Texto do documento >>
19 Junho 2008
Efeito estufa e bem-estar: Severino replica ao “ambientalista cético” Lomborg. A polêmica: O estudioso dinamarquês: insistir na atualização do protocolo de Kioto é um desperdício de recursos. O artigo é de Emanuele Severino, um filósofo italiano de fama internacional. Suas obras mais recentes são L’identità della follia [A identidade da loucura] (Rizzoli) e Oltrepassare [Ultrapassar] (Adelphi). Bjorn Lomborg é um estatístico dinamarquês, autor de Stiamo freschi [Estamos imunes] (Mondadori). Também escreveu O ambientalista cético, publicado pela editora italiana Mondadori em 2003.
O artigo de Emanuele Severino foi publicado pelo jornal Corriere della Sera – 03/06/2008.
Eis o artigo.

(Linhas indicando onde aparecem os alvos)

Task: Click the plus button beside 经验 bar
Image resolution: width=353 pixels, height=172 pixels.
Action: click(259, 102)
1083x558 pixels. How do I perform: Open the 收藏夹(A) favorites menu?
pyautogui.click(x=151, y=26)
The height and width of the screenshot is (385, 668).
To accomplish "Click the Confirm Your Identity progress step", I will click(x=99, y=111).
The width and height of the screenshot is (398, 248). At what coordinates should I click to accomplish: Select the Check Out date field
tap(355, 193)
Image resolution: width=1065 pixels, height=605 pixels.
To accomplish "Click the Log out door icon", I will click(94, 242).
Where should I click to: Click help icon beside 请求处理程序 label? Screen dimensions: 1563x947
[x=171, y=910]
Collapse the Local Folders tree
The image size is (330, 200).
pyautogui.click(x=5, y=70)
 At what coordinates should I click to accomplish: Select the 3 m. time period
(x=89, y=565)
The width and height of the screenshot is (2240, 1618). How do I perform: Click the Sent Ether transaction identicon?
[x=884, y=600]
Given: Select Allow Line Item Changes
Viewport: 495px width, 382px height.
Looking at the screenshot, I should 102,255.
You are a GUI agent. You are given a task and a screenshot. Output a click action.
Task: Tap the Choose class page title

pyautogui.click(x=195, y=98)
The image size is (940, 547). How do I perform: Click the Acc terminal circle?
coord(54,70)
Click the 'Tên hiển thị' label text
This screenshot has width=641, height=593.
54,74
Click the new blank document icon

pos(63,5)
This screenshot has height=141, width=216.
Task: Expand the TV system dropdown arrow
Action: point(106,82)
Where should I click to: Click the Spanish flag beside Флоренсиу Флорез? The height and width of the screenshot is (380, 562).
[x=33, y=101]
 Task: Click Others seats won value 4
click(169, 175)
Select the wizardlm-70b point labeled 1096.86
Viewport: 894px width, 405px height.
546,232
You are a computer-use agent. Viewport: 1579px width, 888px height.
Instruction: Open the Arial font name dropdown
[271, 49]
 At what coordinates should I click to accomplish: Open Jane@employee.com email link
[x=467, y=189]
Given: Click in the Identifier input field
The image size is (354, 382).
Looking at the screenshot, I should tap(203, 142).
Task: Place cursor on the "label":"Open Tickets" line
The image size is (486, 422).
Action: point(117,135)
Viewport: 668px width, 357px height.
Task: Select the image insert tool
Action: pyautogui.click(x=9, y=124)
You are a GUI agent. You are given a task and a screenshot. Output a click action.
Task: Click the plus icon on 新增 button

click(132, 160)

Objetivo do exercício >>
Dê continuidade ao texto sobre a réplica de Severino a Lomborg, começando logo após a última frase apresentada. Os registros não são necessários aqui.

Resposta do exercício >>
Após o fim da União Soviética tornou-se dominante – embora discutida faz algum tempo – a convicção que o capitalismo seja a forma social atualmente indiscutível. São muitas as confirmações. Por exemplo, o fato de que a única “superpotência” mundial permaneça em campo, os EUA, e seja ao mesmo tempo o lugar por excelência do desenvolvimento capitalista. Ou então, a paradoxal adoção do capitalismo pela própria China “comunista”. Ou também a consciência de que o suporte teórico do socialismo real, ou seja, o marxismo, pertença agora ao passado da indagação filosófica e econômica. Uma confirmação deste modo de pensar é a própria mobilização contra o capitalismo por parte das forças que sentem ser esta sua incumbência, entre aos quais o Islã, a Igreja católica, os movimentos ecológicos e “de esquerda”, que vêem no capitalismo o principal responsável pela devastação da Terra.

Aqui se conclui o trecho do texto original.